Los pulgares de Rye le acariciaron las mejillas, ya con dulzura y amor.
– Dime, ¿sería posible que estés embarazada de mi hijo, ahora? Porque si existe la más mínima posibilidad, no permitiré que te quedes con él.
– No. No es el momento apropiado del mes.
Los ojos de Rye le recorrieron el rostro.
– ¿Dejarás que te haga el amor?
Laura se apartó y le dio la espalda.
– Rye, ¿por qué te torturas…?
– ¿Por qué? -Aferrándola del brazo, la hizo girar.
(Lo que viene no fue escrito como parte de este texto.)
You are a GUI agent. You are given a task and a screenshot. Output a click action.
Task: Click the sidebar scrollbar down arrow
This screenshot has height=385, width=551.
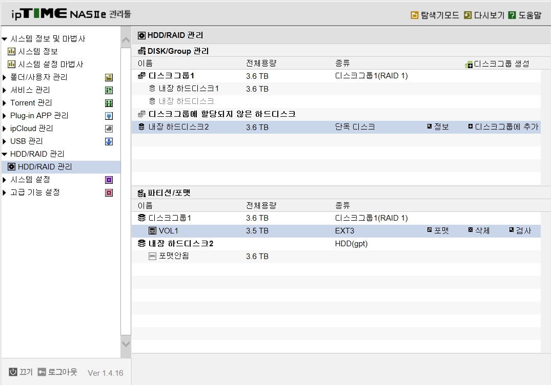pos(126,344)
Sus ojos ardían-. ¡Por Dios, tú lo amas; de lo contrario, a ti también te torturaría la idea!
Laura le oprimió los antebrazos.
– Le tengo pena. Lo he traicionado y, por eso, estoy en deuda con él.
– ¿Qué pasa si, por saldar tu deuda con él, te quedas embarazada de su hijo? ¿Qué harías en ese caso? ¿Pedirme más tiempo para decidir a cuál de los dos padres favorecerás la próxima vez?
Laura le lanzó un golpe, pero él retrocedió antes de que la mano diese en el blanco.
Acongojada, le tocó el pecho.
– Oh, Rye, lo siento. ¿Te das cuenta de que estamos enfadados por lo que nos vemos obligados a hacer, y no el uno con el otro? Explotamos de este modo porque no podemos pegarle a la verdadera causa de nuestro problema.
– La verdadera causa de nuestro problema es tu obstinación, y podrías resolverlo con una sola palabra: ¡sí! Sin embargo, prefieres no decirla.
Fue a grandes pasos hacia la puerta.
– Rye, ¿a dónde vas?
El hombre se volvió y, bajando la voz al distinguir la cama del niño en la oscuridad, tras la mujer, susurró:
– Te dejo con tu marido borracho, que no es digno de ti y, sin embargo, se las ingenia para que le seas leal, mientras él ronca en ese estado lamentable. ¿Pides seis meses? De acuerdo, te daré seis meses. Pero en ese tiempo, mantente fuera de mi vista pues, de lo contrario, me encargaré de que vuelvas a traicionar a tu esposo sin preocuparme de dónde o cuándo ni de quién se entere. ¡Por lo que me importa, puede estar la isla entera observándonos, y Ruth Morgan y todas las de su clase pueden aprender!